Menurutnya, hal itu karena pada umumnya Pertamax tidak digunakan dalam moda angkutan barang, sehingga tidak akan terlalu berdampak ke harga-harga barang yang bisa memicu lonjakan inflasi.
"Harusnya (dampak kenaikan harga Pertamax ke inflasi) relatif minimum. Karena Pertamax kan biasanya enggak dipakai buat angkutan barang," kata Purbaya di DPR RI, Senayan, Jakarta, Rabu, 10 Juni 2026.
Menteri Keuangan, Purbaya Yudhi Sadewa
Perihal dampak lainnya, yakni soal para konsumen Pertamax yang bakal beralih menggunakan Pertalite, Purbaya merasa hal itu bukan tanahnya sebagai Menkeu, melainkan ranah dari Menteri ESDM, Bahlil Lahadalia.
"Soal itu tanya ke Pak Bahlil," ujarnya.
Dia mengatakan, semestinya ada sistem nozzle control yang harus diterapkan dalam pembelian jenis BBM. Namun, Purbaya lagi-lagi menolak membahas hal itu lebih jauh, karena bukan ranah Kementerian Keuangan.
"Semestinya ada metode lagi, nozzle control kalau enggak salah. Tanya Pak Bahlil yang lebih ngerti," ujarnya.

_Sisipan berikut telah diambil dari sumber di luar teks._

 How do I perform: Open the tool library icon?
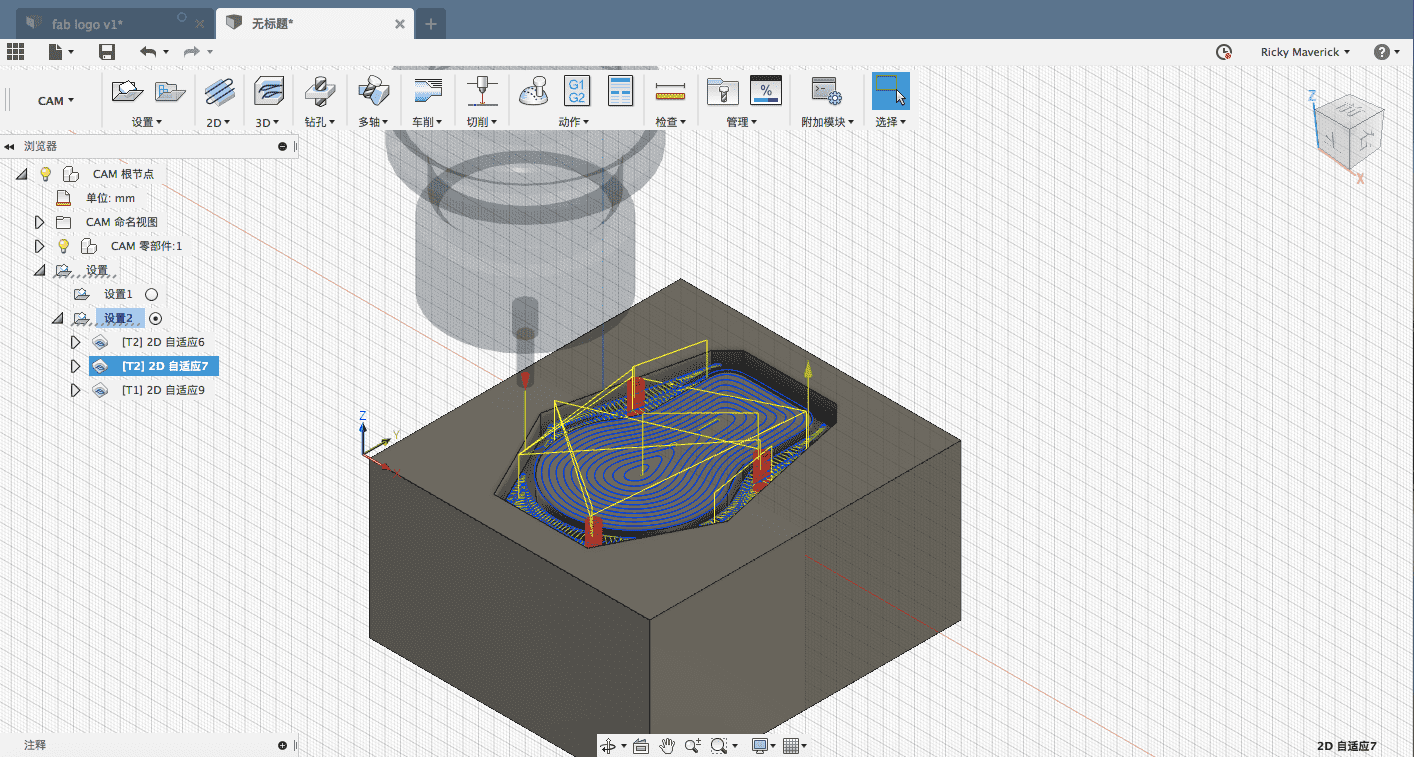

Diketahui, sebelumnya Pertamina Patra Niaga telah mengumumkan soal kenaikan harga Pertamax, dari sebelumnya Rp 12.300 menjadi Rp 16.250 per liter. Serta, kenaikan harga Pertamax Green 95, dari Rp 12.900 menjadi Rp 17.000 per liter.
"Penyesuaian harga Pertamax dan Pertamax Green dilakukan setelah melalui proses evaluasi sesuai formula harga yang ditetapkan pemerintah," kata Sekretaris Perusahaan Pertamina Patra Niaga, Roberth MV Dumatubun dalam keterangannya, Rabu, 10 Juni 2026.
Menurut perusahaan, penyesuaian harga Pertamax dan Pertamax Green diputuskan berkoordinasi dengan pemerintah sebagai regulator, dan dilakukan sesuai mekanisme evaluasi berkala dengan mempertimbangkan perkembangan harga minyak dunia serta harga pasar keekonomian.
Roberth menyampaikan bahwa penyesuaian harga bahan bakar minyak (BBM) non-subsidi dilakukan sesuai dengan regulasi yang berlaku.
"Harga jual tersebut diputuskan dengan tetap dikoordinasikan dengan pemerintah sebagai regulator, dan menjadi bagian dari upaya menjaga keberlanjutan penyediaan energi dan distribusi BBM berkualitas bagi masyarakat terus berjalan optimal," ia menjelaskan.